TLEGO, sebagai platform knowledge management system, menyimpan aset intelektual organisasi dan menjadi kanal konsultasi teknis melalui Call the Expert.
Kemenkeu Learning Center (KLC) menyediakan modul e-learning dan microlearning yang fleksibel, sekaligus menjadi medium berbagi pengetahuan secara lintas unit.
Dengan infrastruktur digital ini, hambatan waktu dan ruang tidak lagi menjadi penghalang bagi pembelajaran.
Mengukur Dampak, Bukan Sekadar Kegiatan
Salah satu terobosan penting dalam budaya belajar DJPb adalah Treasury Learning Metric, alat ukur terstruktur yang mengaitkan jam belajar, penguasaan hard competency, perubahan perilaku kerja, hingga dampaknya terhadap kinerja organisasi. Pengukuran dilakukan secara triwulanan untuk memastikan pembelajaran tidak berhenti sebagai rutinitas administrasi.
Melalui metrik ini, pembelajaran menjadi bagian strategis dari manajemen kinerja, bukan sekadar aktivitas pendamping.

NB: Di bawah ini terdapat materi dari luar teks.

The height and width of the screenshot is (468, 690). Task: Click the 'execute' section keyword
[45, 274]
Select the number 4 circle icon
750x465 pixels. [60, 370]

Membentuk SDM yang Adaptif melalui Empat Jalur Pembelajaran
DJPb mengoperasikan empat jalur pembelajaran yang saling melengkapi:
1. Self Learning
Mendorong pegawai belajar mandiri melalui literatur, video, kursus daring, atau materi KMS.
2. Social Learning
Melibatkan diskusi kelompok, forum berbagi, coaching–mentoring, hingga komunitas praktik. Belajar tumbuh melalui interaksi.
3. Structured Learning
Meliputi diklat formal, PJJ, blended learning, dan sertifikasi teknis.
4. Learning While Working
Belajar yang berorientasi kinerja melalui project assignment, action learning, job enlargement,atau task force.
Dengan kombinasi ini, belajar tidak lagi terbatas pada ruang pelatihan, tetapi menjadi aktivitas yang hidup di ruang kerja sehari-hari.
Tantangan Budaya dan Tuntutan Konsistensi
Transformasi budaya tentu tidak datang tanpa hambatan. Perubahan cara pandang—dari “pelatihan sebagai acara” menjadi “belajar sebagai kebiasaan”—memerlukan keteladanan pimpinan dan konsistensi implementasi. Beban tugas yang padat, kualitas konten, hingga ketersediaan infrastruktur juga menjadi tantangan yang harus diselesaikan.
Namun, DJPb merespons dengan strategi: memaksimalkan microlearning, memperkuat leaders as teachers, dan memastikan KMS–LMS terus berkembang.
Dampak bagi Pegawai dan Organisasi
Budaya belajar membawa banyak manfaat. Bagi pegawai, ia memperluas kompetensi teknis dan manajerial. Bagi pimpinan, ia memperkuat kualitas kepemimpinan yang berorientasi pembinaan. Bagi organisasi, budaya belajar meningkatkan ketepatan layanan, mempercepat proses kerja, dan memperkuat reputasi profesional.
Lebih jauh lagi, DJPb membangun ekosistem kolaboratif dengan lembaga pelatihan internal dan mitra internasional, membuka ruang transfer pengetahuan yang semakin luas.
Belajar sebagai Mesin Pertumbuhan Organisasi
Di banyak organisasi modern, budaya belajar menjadi indikator kematangan. DJPb telah menempatkan pembelajaran bukan sebagai pelengkap, melainkan sebagai mesin yang menggerakkan modernisasi treasury. Mesin yang senyap, tetapi bekerja tanpa henti—menguatkan kompetensi, memperbaiki cara kerja, dan melahirkan inovasi.
Dalam lanskap fiskal yang berubah cepat, hanya organisasi yang terus belajar yang mampu bertahan dan memimpin. Dengan budaya belajar terpadu, DJPb menyalakan kompas perubahan: menuju layanan perbendaharaan negara yang lebih presisi, transparan, dan berdampak bagi publik.